Center for Biological Diversity


For Immediate Release, October 13, 2014

Contact: Bill Snape, (202) 536-9351, bsnape@biologicaldiversity.org

Stemming Mass Wildlife Extinctions Must Drive International Biodiversity Treaty

As Global Leaders Gather in South Korea, World’s Wildlife Continues Steep Decline

PYEONGCHANG, South Korea— As diplomats and citizens from all over the world continue gathering at the 12th Conference of the Parties for the 1992 Convention on Biological Diversity this week, they face the sobering reality that wild plant and animal species throughout the planet — indeed in every country — continue to vanish at rates not seen since the dinosaur die-off 65 million years ago. According to the Convention on Biological Diversity Secretariat itself, in the recent report Global Biodiversity Outlook 4, “Extrapolations for a range of indicators suggest that based on current trends, pressures on biodiversity will continue to increase at least until 2020, and that the status of biodiversity will continue to decline.” 

“The Convention on Biological Diversity was not negotiated merely to document the catastrophic loss of wildlife and habitat,” said Bill Snape, senior counsel at the Center for Biological Diversity, an observer at the first conference of the parties in 1994, and an attendee at this conference in South Korea. “The point of the treaty is in fact to stop and prevent the further destruction of natural ecosystems, which will be impossible without directly confronting the industrial interests responsible for biodiversity’s steep decline over the past decades.”
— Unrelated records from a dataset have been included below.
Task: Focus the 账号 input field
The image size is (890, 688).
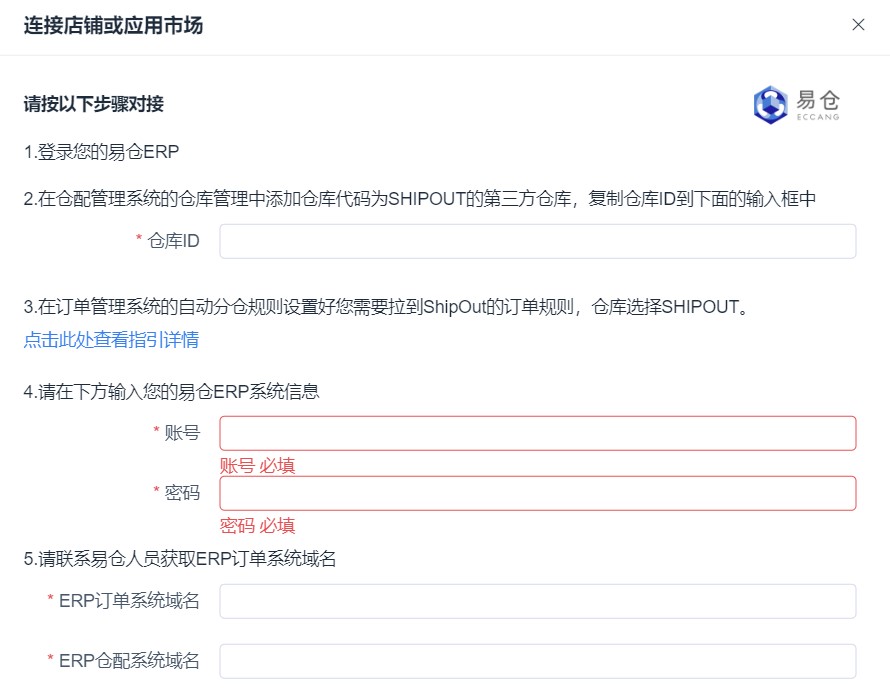Action: pos(538,433)
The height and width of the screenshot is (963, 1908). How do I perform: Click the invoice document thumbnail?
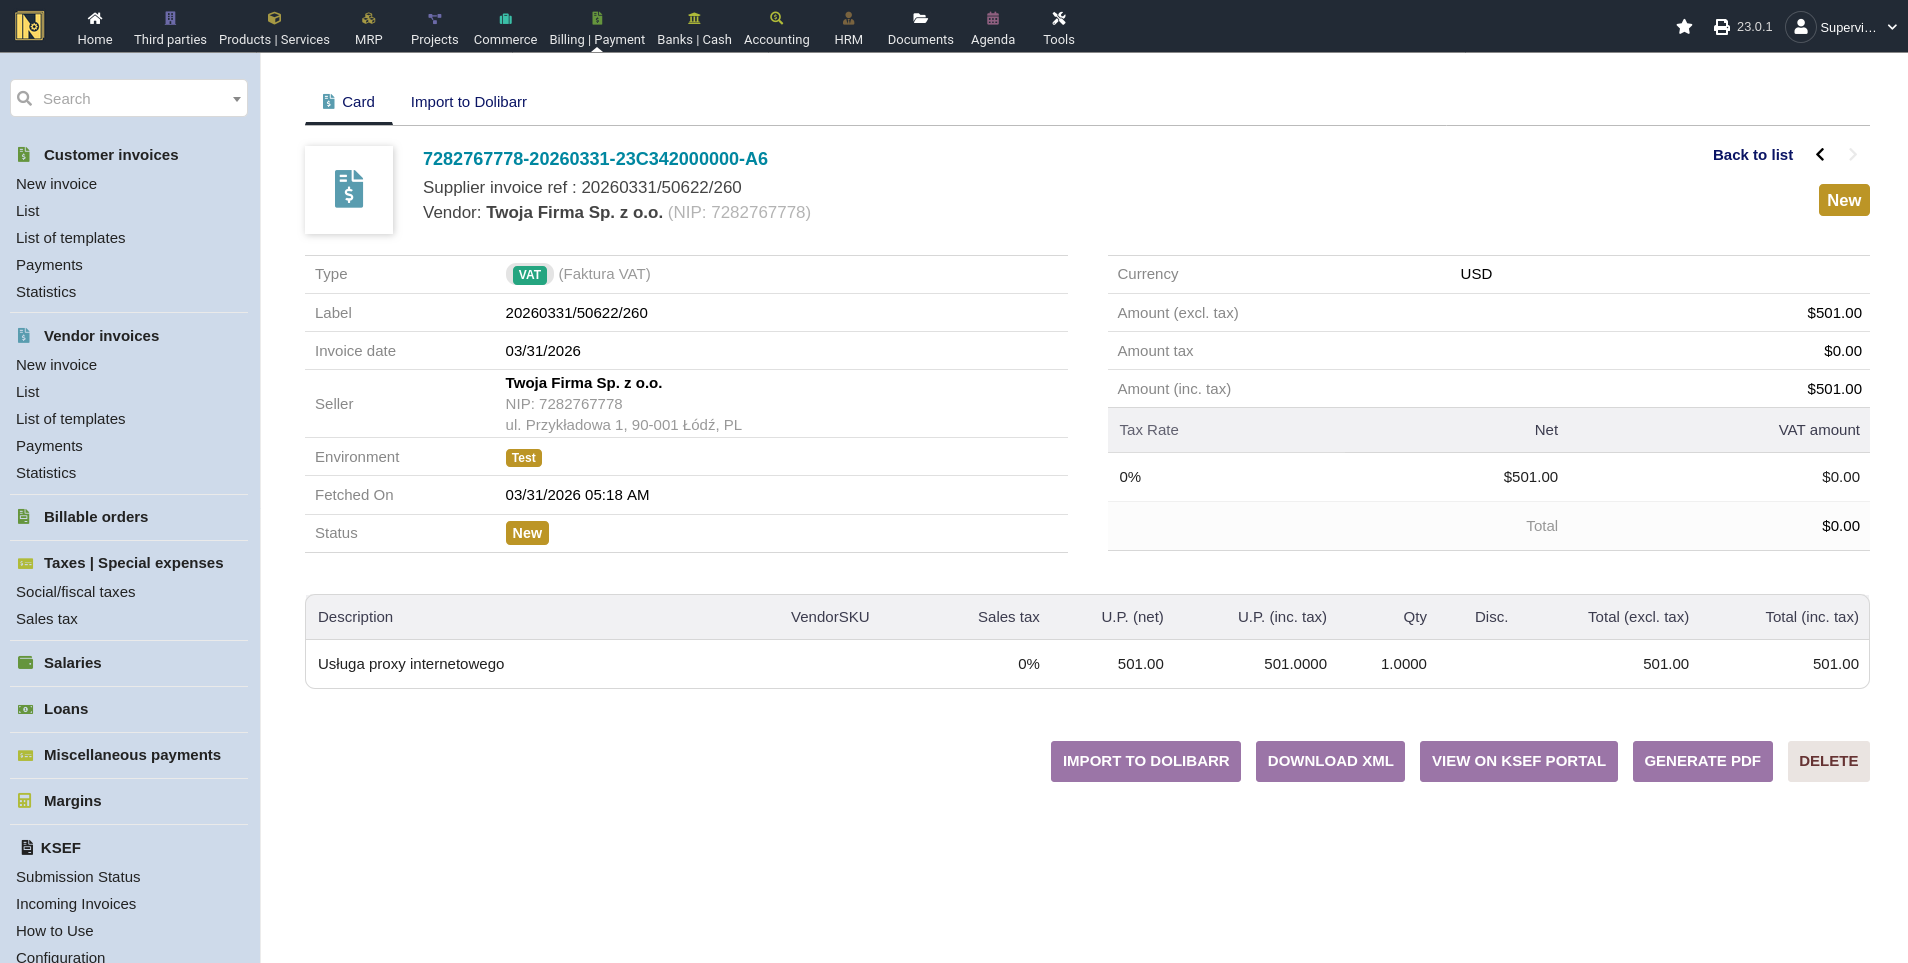349,190
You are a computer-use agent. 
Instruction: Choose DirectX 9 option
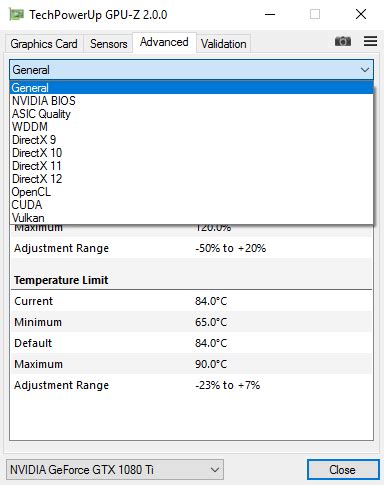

The meeting follows a report from Britain’s WWF finding that the planet has lost half its wild animals since 1970, with the fastest declines in freshwater ecosystems. The key causes of the declines include habitat loss and destruction, exploitation and climate change.

“Strong laws like the Endangered Species Act are critical to stemming losses and putting species on the path toward recovery,” Snape said. “The Act is working, but it’s clear that, at a national and international level, we have to move faster and more boldly to keep the world’s rich biodiversity from slipping through our fingers.”

The convention’s burgeoning, and at times unwieldy, agenda at the South Korea meeting is meant to address some of the most important areas of saving wildlife around the globe, including resource mobilization, funding, biodiversity and sustainable development, mainstreaming gender considerations, access and benefit sharing, indigenous and local communities, traditional knowledge of biodiversity, liability and redress, marine and coastal biodiversity, invasive alien species, plant conservation, climate change, ecosystem conservation and restoration, bushmeat and wildlife management reform, biofuels, cooperation with other conventions, improving the efficiency of structures and processes, among others. “All of these issues are important,” said Snape, “but more focus would help achieve better results.”

Of particular note is that one of the convention’s protocols, the Nagoya Protocol on Access to Genetic Resources and the Fair and Equitable Sharing of Benefits Arising from their Utilization, came into force this week as more than 50 nations have now ratified it. The protocol is aimed at conditioning access to the genetic resources of biological diversity, mostly in the developing world, upon the sharing of resources and technology by those who profit from the genetic resources — mostly developed countries such as the United States, with its highly profitable biotech industry.

“While the Nagoya Protocol is unquestionably a positive step for poorer countries seeking to protect their native flora and fauna, it will be irrelevant if no binding commitments are made to protect the thousands and thousands of imperiled species in the first place,” said Snape. “It’s particularly frustrating that the United States, which is home to such fantastic wildlife and habitat, can’t muster any Republican votes in the Senate to ratify this treaty. Besides the Vatican and Andorra, we’re the only nation state left not to do so. Without U.S. participation and engagement, which all countries want, the rest of the world suffers.”

The Center for Biological Diversity is a national, nonprofit conservation organization with more than 775,000 members and online activists dedicated to the protection of endangered species and wild places.